## 任务要求 1
下面是一段关于网络设备注册的文本。netdev_run_todo 函数上方的注释列出了一段调用顺序，请按首次出现的先后列出其中的所有函数名，重复的只写一次。

## 给定文本
^^^^^^^^
对net_device结构的修改需要rtnl_mutex(Rounting Netlink)信号量的保护。所以在调用register_netdevice函数之前需要先调用rtnl_lock_killable锁定该信号量,并在完成后释放该信号量。
int register_netdev(struct net_device *dev) { int err; if (rtnl_lock_killable()) return -EINTR; err = register_netdevice(dev); rtnl_unlock(); return err; }
rtnl_unlock函数中调用netdev_run_todo函数。为什么需要在释放锁的时候调用这个netdev_run_todo函数呢?
void rtnl_unlock(void) { /* This fellow will unlock it for us. */ netdev_run_todo(); }
查看netdev_run_todo函数代码和注释可知,这样设计原因可以解决以下问题:
- 这样避免因删除sysfs objects时引起的热插拔事件通过keventd导致的和linkwatch的死锁。
- 因为我们运行时没有获得RTNL信号量,我们可以为了等待netdev的refcnt到0而安全的进入睡眠。我们必须在所有的注销事件完成后才能返回。
/* The sequence is: * * rtnl_lock(); * ... * register_netdevice(x1); * register_netdevice(x2); * ... * unregister_netdevice(y1); * unregister_netdevice(y2); * ... * rtnl_unlock(); * free_netdev(y1); * free_netdev(y2); * * We are invoked by rtnl_unlock(). * This allows us to deal with problems: * 1) We can delete sysfs objects which invoke hotplug * without deadlocking with linkwatch via keventd. * 2) Since we run with the RTNL semaphore not held, we can sleep * safely in order to wait for the netdev refcnt to drop to zero. * * We must not return until all unregister events added during * the interval the lock was held have been completed. */ void netdev_run_todo(void) { struct list_head list; /* Snapshot list, allow later requests */ list_replace_init(&net_todo_list, &list); __rtnl_unlock(); /* Wait for rcu callbacks to finish before next phase */ if (!list_empty(&list)) rcu_barrier(); while (!list_empty(&list)) { struct net_device *dev = list_first_entry(&list, struct net_device, todo_list); list_del(&dev->todo_list); if (unlikely(dev->reg_state != NETREG_UNREGISTERING)) { pr_err("network todo '%s' but state %d\n", dev->name, dev->reg_state); dump_stack(); continue; } dev->reg_state = NETREG_UNREGISTERED; netdev_wait_allrefs(dev); /* paranoia */ BUG_ON(netdev_refcnt_read(dev)); BUG_ON(!list_empty(&dev->ptype_all)); BUG_ON(!list_empty(&dev->ptype_specific)); WARN_ON(rcu_access_pointer(dev->ip_ptr)); WARN_ON(rcu_access_pointer(dev->ip6_ptr)); #if IS_ENABLED(CONFIG_DECNET) WARN_ON(dev->dn_ptr); #endif if (dev->priv_destructor) dev->priv_destructor(dev); if (dev->needs_free_netdev) free_netdev(dev); /* Report a network device has been unregistered */ rtnl_lock(); dev_net(dev)->dev_unreg_count--; __rtnl_unlock(); wake_up(&netdev_unregistering_wq); /* Free network device */ kobject_put(&dev->dev.kobj); } }
设备注册状态通知
网络设备注册、注销、关闭、开启事件通过两个通知链传递
- netdev_chain
- Netlink的REMGRP_LINK多播群组
netdev_chain
设备注册和注销各个阶段都是通过这个通知链报告的。
^^^^^^^^
## 提取信息
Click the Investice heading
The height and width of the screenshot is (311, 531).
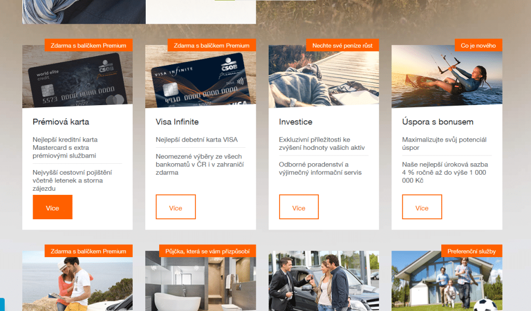pyautogui.click(x=296, y=122)
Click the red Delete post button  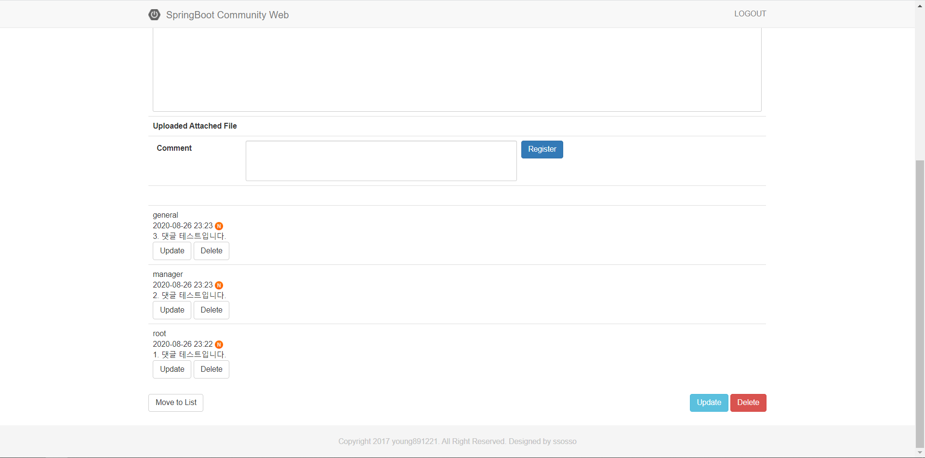[748, 403]
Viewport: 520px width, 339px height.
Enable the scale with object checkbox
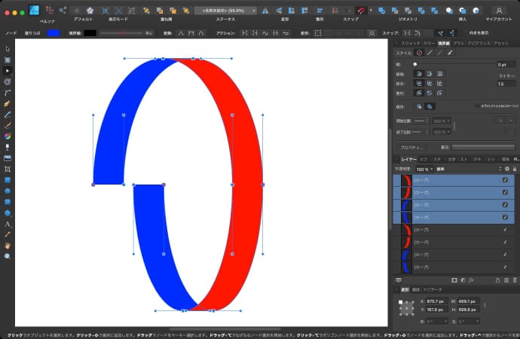click(479, 106)
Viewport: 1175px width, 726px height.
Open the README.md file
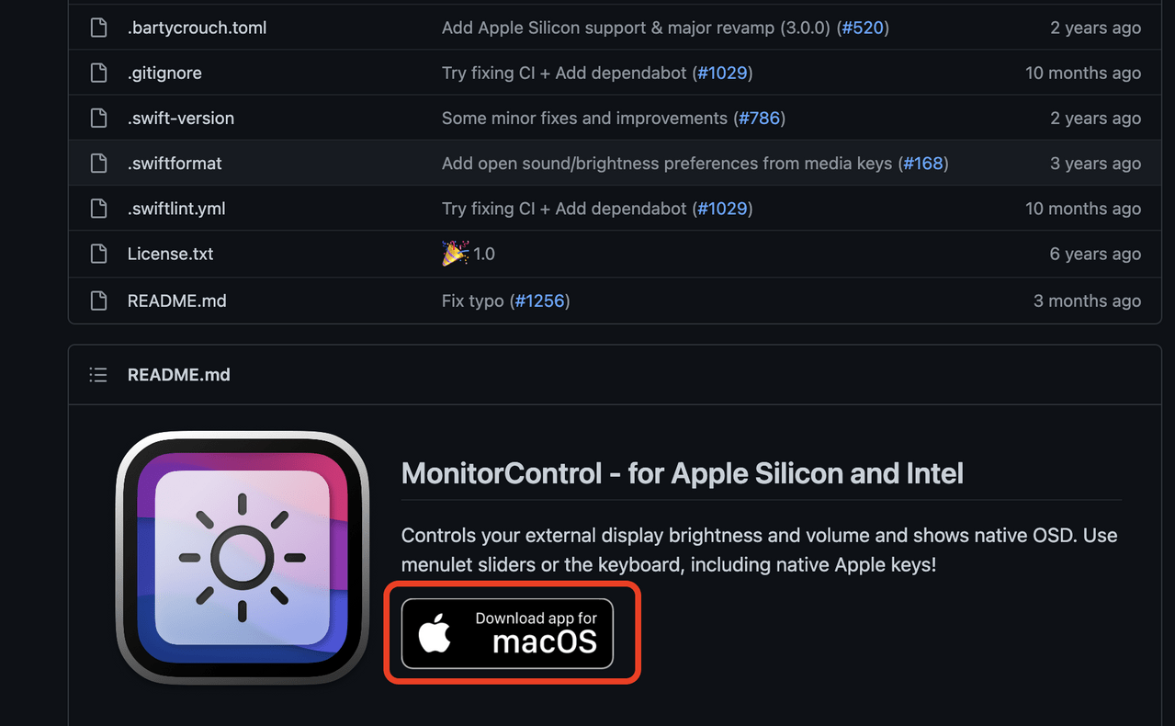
^^^^^^^^
## 任务要求 2
在上方的清单中找出所有包含字符串“height”的行，并原样抄出，每行单独列出，区分大小写。

## 练习结果 1
1. rtnl_lock
2. register_netdevice
3. unregister_netdevice
4. rtnl_unlock
5. free_netdev

## 练习结果 2
The height and width of the screenshot is (311, 531).
Viewport: 520px width, 339px height.
Viewport: 1175px width, 726px height.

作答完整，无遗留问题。